阿米洛利对高转移肺癌细胞侵袭能力和uPA 系统的影响*

目的:观察阿米洛利对人高转移肺癌细胞 PGCL3 体外侵袭能力和尿激酶型纤溶酶原激活物（urokinase-type plasminogen activator，uPA ）系统的影响。方法:不同浓度（25 μmol/L、50 μmol/L 和100μmol/L）的阿米洛利作用于PGCL3 细胞6h 后，用Transwell 小室法检测对细胞侵袭能力和运动能力的影响。阿米洛利作用 24 h 后，用发色底物法检测对细胞分泌的 uPA 和纤溶酶原激活物抑制剂-1（plasminogen activator inhibitor- 1，PAI-1）活性的变化。RT-PCR 检测阿米洛利对细胞uPA 、尿激酶型纤溶酶原激活物受体（urokinase-type plasminogen activator receptor ，uPAR）和PAI-1 mRNA 表达的影响。Western blot 检测阿米洛利对细胞uPA 、细胞外调节蛋白激酶2（extracellular regulated protein kinase 2，ERK 2）和ras蛋白表达情况的影响。结果:侵袭实验和运动实验结果均显示，经
阿米洛利处理后，穿膜细胞数明显减少，在100μmol/L 时，对侵袭和运动的抑制率分别为（37 .7±4.1）%和（64 .9±4.9）%，与对照组相比具有显著性差异（P<0.01 ）。同时，细胞分泌的 uPA 和PAI-1 活性降低，当浓度达到 100μmol/L 时，差异具有统计学意义（P<0.05 ）。从25 μmol/L 开始，阿米洛利就可显著抑制PAI-1 mRNA 的表达，当达 100μmol/L 时可明显下调uPA mRNA 的表达，但各浓度对uPAR mRNA的表达均无影响。随着阿米洛利浓度的增加，uPA 蛋白表达量逐渐减少，但对 ras和ERK 2 蛋白表达量无明显影响。结论:阿米洛利能够抑制高转移肺癌细胞PGCL3 的侵袭和运动，其作用机制与抑制uPA 和PAI-1 的活性和表达有关，有成为抗肿瘤转移药物的潜力。 

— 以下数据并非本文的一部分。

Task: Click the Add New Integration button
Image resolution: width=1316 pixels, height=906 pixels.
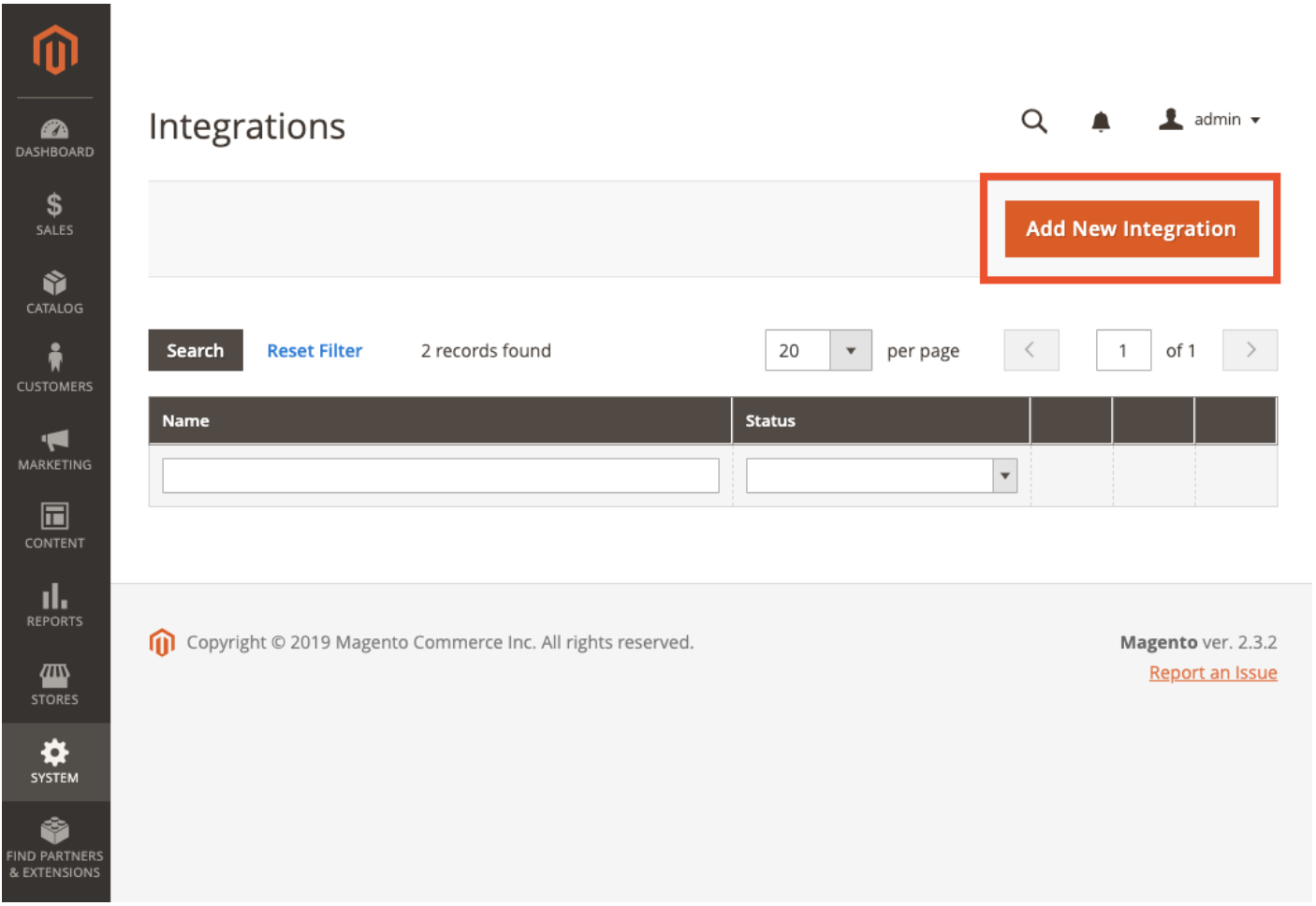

Effect of Amiloride on Invasive Activity and uPA System of Lung Carcinoma Cell Line

Objective: To investigate the effect of amiloride on in vitro invasive activity and uPA (urokinase-type plasminogen activator)system of human highly metastatic lung carcinoma cell line PGCL3. Methods: At 6 hours after treatment with amiloride at the concentrations of 25μmol/L，50μmol/L and 100μmol/L for PGCL3 cells，Transwell Chamber assay was performed to detect the effect of amiloride on the invasive and migratory capacity of PGCL3 cells.Effect of amiloride on the activity of uPA and PAI-1(plasminogen activator inhibitor-1)secreted by PGCL3 cells were measured by chromogenic substrate assay after PGCL3 cells were incubated with amiloride for 24 hours.RT-PCR was used to analyze the effect of amilorede on mRNA levels of uPA，uPAR(urokinase-type plasminogen activator receptor)and PAI-1.The expression levels of uPA，ERK2(extracellular regulated protein kinases 2)and ras protein were assessed by Western blot. Results: The number of cells through membrane was significantly decreased in invasion and migration test in vitro.The inhibitory rates of invasion and migration after treatment with amiloride of 100μmol/L were 37.7%±4.1%and 64.9%±4.9%.respectively,with a significant difference from those in the control group(P<0.01).At 24 hours after amiloride treatment，the chromogenic substrate assay showed direct inhibition of the activity of uPA and PAI-1 secreted by PGCL3 cells.No effect on the expression of uPAR in mRNA level was observed,but the expression of PAI-1 in mRNA level was significantly inhibited.Amiloride of 100μmol/L dramatically inhibited the expression of uPA mRNA.The expression level of uPA protein was decreased with the increase of the concentration of amiloride,but no effect was observed on the expression of ERK2 and ras in protein level.Conclusion: Amiloride can inhibit the invasion and migration of PGCL3 cells,through inhibiting the expression and activity of uPA and PAI-1.Amiloride is a potential agent to inhibit cancer invasion and metastasis.